Last week a close friend died at his home in West Nicolson to the south of Bulawayo. His name was Dudley Rogers. Dudley was born in the District and was raised and educated in Matabeleland - going to Plumtree High School and then Gwebi College of Agriculture. He went back to his home and worked on various ranches in the area and then came back to take over his father's property where he ran a successful cattle operation as well as a hunting and safari business. Typically, the farm homestead was associated with a number of commercial enterprises which served the local community.
We were much of the same age and experience and I know what Dudley must have experienced as he enjoyed the experience of growing up in Africa as a white African. In many ways it was a unique and marvelous life and I know that Dudley had no regrets about committing himself and his family to life in Africa despite the hardships and the dangers.
I was born in Bulawayo and educated there ending up with a Matric and going on to work on a farm and then a ranch before going to Gwebi, like Dudley, and then starting my working life in the agricultural industry. I had a serious accident when I was nine and spent three years in hospital with 16 operations and eventually went back to school at twelve, but it took years to recover fully.
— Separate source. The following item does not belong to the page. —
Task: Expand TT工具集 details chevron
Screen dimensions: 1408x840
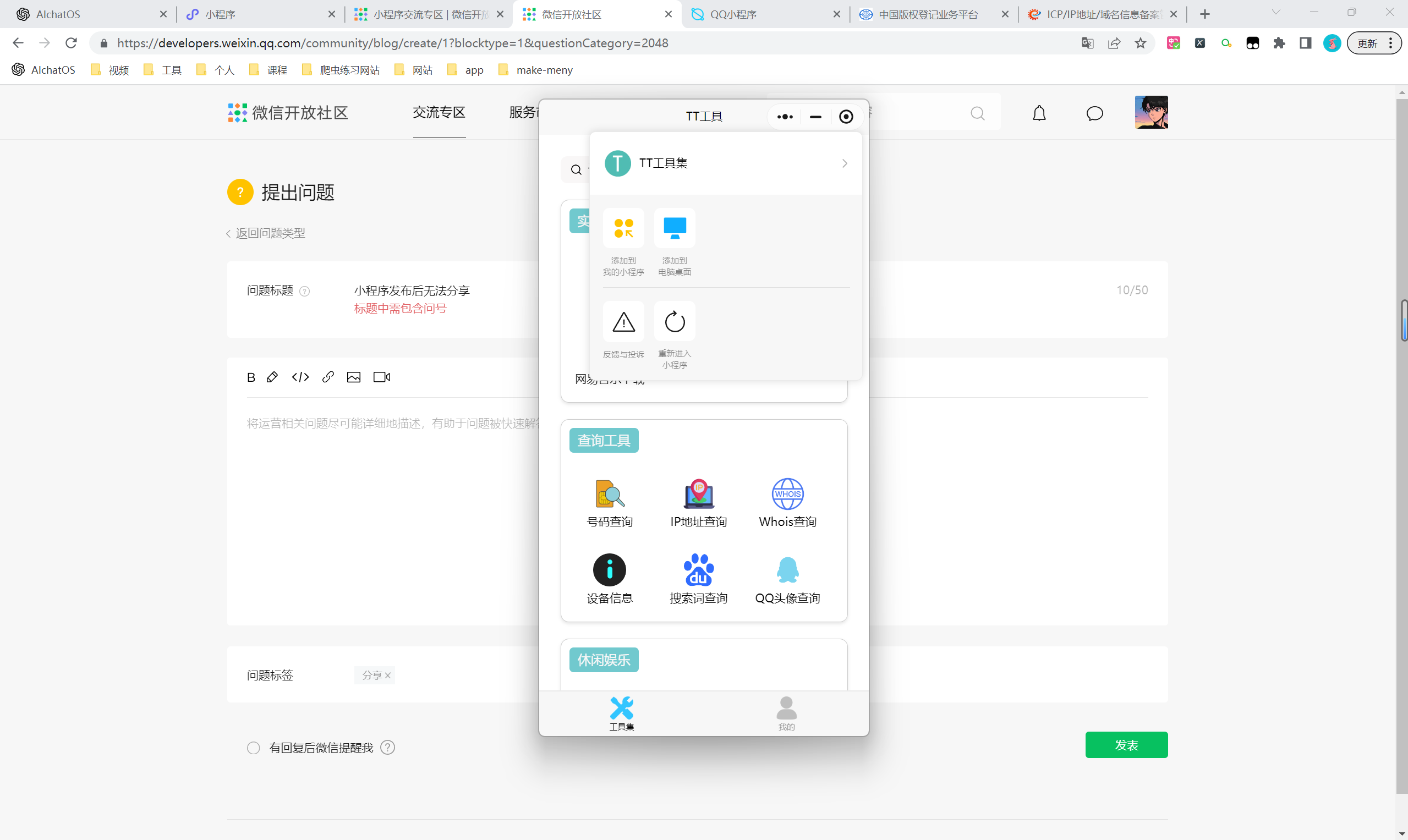Action: point(844,163)
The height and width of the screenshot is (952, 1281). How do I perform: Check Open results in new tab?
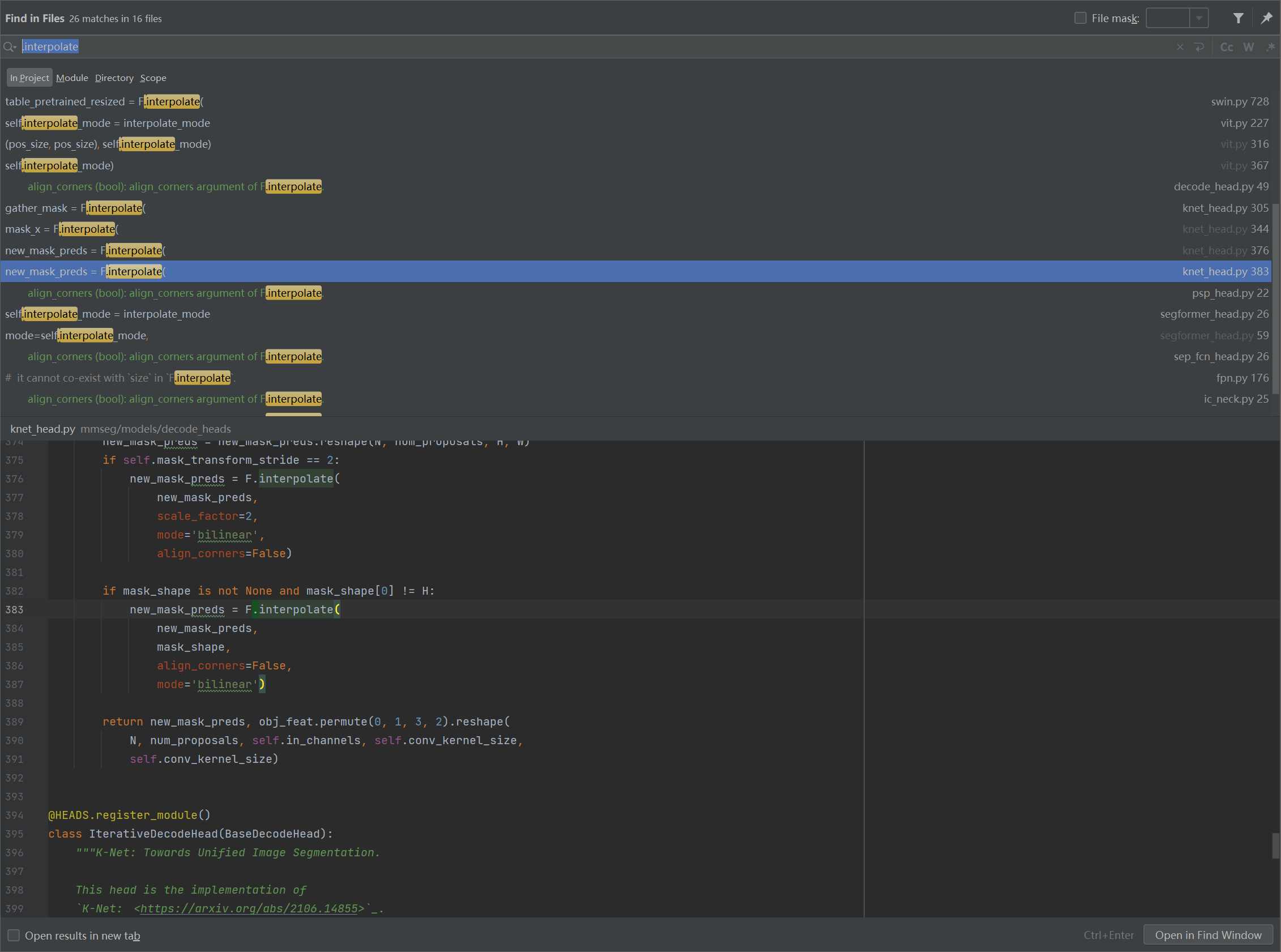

But I had a godfather who farmed and ranched in the Esigodini Valley - just south of Bulawayo and I used to spend all my holidays on the farm. He had a son David and our neighbors on the ranch had a son, Richard, the same age with whom we spent long days in the eastern parts of the Matobo Hills - where Rhodes had negotiated the peace treaty with the Ndebele people. We ran wild and Richard spoke Ndebele better than English and (a bit like me) only started school at the age of twelve. My Godfather attached a member of his staff to us to see that we did not come to harm anywhere.
We trekked cattle from one property to another - sleeping hard in the veld and herding the animals for 15 to 20 kilometers a day. We rediscovered Fort Umlugulu which had guarded the wagon trail from South Africa to Bulawayo at the turn of the century in 1900. We visited the Ndebele Communities and villages where we were tolerated and often fed and told stories of the days when Ndebele Impi's swept the country, taking cattle and women as plunder.
We kept the baboons out of the crop lands - used an old 303 rifle and a handful of bullets to hunt baboons and other small game - not very successfully although I do recall poaching an adult Kudo bull! We sat on the hill behind the homestead at night to watch the stars - who can forget those skies at night when the milky way just blazed with light across the skies in the pure clean air, something you do not see in Europe.